Shakhil nahm seinen Turban ab. Darunter kamen schwarze, dichte und kleine Locken hervor. Seine Haare gingen ihm bis zu den Schultern. Er beugte sich über Rosa, und seine Nase streifte die ihre. „Lass dich jetzt fallen, sei ganz Yin, und denke nichts mehr. Alles ist nun unwichtig. Ich werde dir deine Schmerzen und Prellungen nehmen, und du wirst zuversichtlich in die Zukunft blicken können. Rosa sei dies eine Mal du selbst und wäge nicht deine beiden Seiten ab.“ Shakhil zog vorsichtig Rosas Sari aus. Nun lag sie vor ihm - mit ihren unschuldigen rosa Brustwarzen und den schwarzen Locken zwischen ihren weißen und schlanken Schenkeln. Rosa, die sich schämte, blickte mit großen Augen auf Shakhil. Sie wusste nicht Recht, ob sie ihn rauswerfen oder ihn gewähren lassen sollte. Da sie hypnotisiert wie ein Kaninchen vor der Schlange lag, schien ihr jede Weigerung unmöglich. Shakhil war wunderschön und unter seinem Oberteil kam ein biegsamer, muskulöser Oberkörper mit samtweicher Haut zum Vorschein. Alles an ihm war schwarz, schwer und dampfend heiß. Er duftete nach Salbei und Yasmin gleichermaßen, und als die Nacht in das Zimmer hereinbrach und die Mondsichel ihr Licht gleißend auf das Bett warf, lernte Rosa die Liebe kennen, die erfüllte und schmerzte zugleich.

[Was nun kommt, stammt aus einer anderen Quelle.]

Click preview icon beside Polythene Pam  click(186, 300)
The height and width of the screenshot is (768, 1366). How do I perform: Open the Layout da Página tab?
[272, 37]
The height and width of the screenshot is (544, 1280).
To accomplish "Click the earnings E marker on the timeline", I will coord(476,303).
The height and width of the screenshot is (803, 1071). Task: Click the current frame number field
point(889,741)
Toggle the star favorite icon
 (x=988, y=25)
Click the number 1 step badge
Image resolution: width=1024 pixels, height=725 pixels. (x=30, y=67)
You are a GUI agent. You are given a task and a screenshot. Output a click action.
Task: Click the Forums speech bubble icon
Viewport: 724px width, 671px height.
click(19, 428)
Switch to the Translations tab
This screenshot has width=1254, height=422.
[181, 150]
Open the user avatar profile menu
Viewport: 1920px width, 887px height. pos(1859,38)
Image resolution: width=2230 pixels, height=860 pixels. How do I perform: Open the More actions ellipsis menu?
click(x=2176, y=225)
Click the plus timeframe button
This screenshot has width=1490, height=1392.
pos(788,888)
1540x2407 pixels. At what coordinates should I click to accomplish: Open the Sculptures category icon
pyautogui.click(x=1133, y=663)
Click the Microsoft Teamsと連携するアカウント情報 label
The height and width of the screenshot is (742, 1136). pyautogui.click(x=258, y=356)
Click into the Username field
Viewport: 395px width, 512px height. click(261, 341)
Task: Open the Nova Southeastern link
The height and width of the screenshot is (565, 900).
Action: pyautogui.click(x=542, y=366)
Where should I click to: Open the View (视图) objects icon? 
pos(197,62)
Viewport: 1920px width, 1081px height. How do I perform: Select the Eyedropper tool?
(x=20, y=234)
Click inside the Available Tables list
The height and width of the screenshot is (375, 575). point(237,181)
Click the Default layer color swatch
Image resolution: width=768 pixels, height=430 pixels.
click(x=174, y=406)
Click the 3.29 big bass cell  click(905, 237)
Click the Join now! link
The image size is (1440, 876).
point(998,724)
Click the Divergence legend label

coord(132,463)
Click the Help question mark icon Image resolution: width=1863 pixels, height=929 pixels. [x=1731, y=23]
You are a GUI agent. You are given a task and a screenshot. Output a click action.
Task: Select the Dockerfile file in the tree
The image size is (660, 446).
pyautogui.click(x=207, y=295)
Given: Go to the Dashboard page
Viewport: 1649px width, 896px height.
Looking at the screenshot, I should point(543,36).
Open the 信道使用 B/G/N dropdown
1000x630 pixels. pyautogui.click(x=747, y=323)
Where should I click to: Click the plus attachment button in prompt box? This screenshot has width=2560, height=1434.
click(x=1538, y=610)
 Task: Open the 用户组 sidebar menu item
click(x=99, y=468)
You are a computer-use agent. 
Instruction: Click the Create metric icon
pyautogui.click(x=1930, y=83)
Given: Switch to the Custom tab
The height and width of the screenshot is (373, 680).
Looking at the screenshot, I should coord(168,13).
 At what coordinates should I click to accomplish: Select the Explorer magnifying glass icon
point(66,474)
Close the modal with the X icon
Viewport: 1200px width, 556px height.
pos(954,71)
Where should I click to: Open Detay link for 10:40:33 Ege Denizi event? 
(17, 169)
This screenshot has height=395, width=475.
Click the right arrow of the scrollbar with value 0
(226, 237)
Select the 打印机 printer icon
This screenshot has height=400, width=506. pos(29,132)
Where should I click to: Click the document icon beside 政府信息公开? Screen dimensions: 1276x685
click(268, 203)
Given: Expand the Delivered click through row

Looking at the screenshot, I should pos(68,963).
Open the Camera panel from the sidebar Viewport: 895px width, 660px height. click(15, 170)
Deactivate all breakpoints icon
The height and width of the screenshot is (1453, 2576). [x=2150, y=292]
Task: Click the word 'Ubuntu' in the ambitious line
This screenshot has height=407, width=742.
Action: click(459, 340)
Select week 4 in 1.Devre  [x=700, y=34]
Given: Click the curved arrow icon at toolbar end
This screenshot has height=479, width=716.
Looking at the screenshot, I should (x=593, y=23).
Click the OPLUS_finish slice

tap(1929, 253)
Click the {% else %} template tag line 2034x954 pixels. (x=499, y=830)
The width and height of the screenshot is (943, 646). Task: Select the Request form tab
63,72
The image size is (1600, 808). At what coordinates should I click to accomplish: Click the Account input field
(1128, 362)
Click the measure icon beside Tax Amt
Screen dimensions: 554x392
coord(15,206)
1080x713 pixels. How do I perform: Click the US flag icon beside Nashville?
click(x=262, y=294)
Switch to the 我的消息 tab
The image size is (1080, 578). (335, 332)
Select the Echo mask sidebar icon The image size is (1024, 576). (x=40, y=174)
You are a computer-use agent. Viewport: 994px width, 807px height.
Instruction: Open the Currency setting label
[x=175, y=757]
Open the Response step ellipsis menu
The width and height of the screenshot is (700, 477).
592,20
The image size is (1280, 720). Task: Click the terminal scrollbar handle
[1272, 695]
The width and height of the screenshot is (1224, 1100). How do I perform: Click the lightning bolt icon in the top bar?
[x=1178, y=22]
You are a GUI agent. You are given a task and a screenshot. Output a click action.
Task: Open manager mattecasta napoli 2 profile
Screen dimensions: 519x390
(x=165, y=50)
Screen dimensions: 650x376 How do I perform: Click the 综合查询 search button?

Als Rosa am Morgen aufwachte, war Shakhil schon gegangen. Das einzige was von ihm übrig blieb, war ein blauer Turban und eine gereinigte Rosa. Feli und Leya betraten den Raum. Sie brachten heiße Tücher und duftende Öle. Sie wuschen und pflegten Rosas schönen Körper, damit nicht nur ihre Seele erneuert würde. Rosa fühlte sich wie nach einem herrlichen Traum. Es schien alles so unwirklich, und doch erinnerte sie der leuchtende Stoff des Turbans an etwas wirklich Dagewesenem.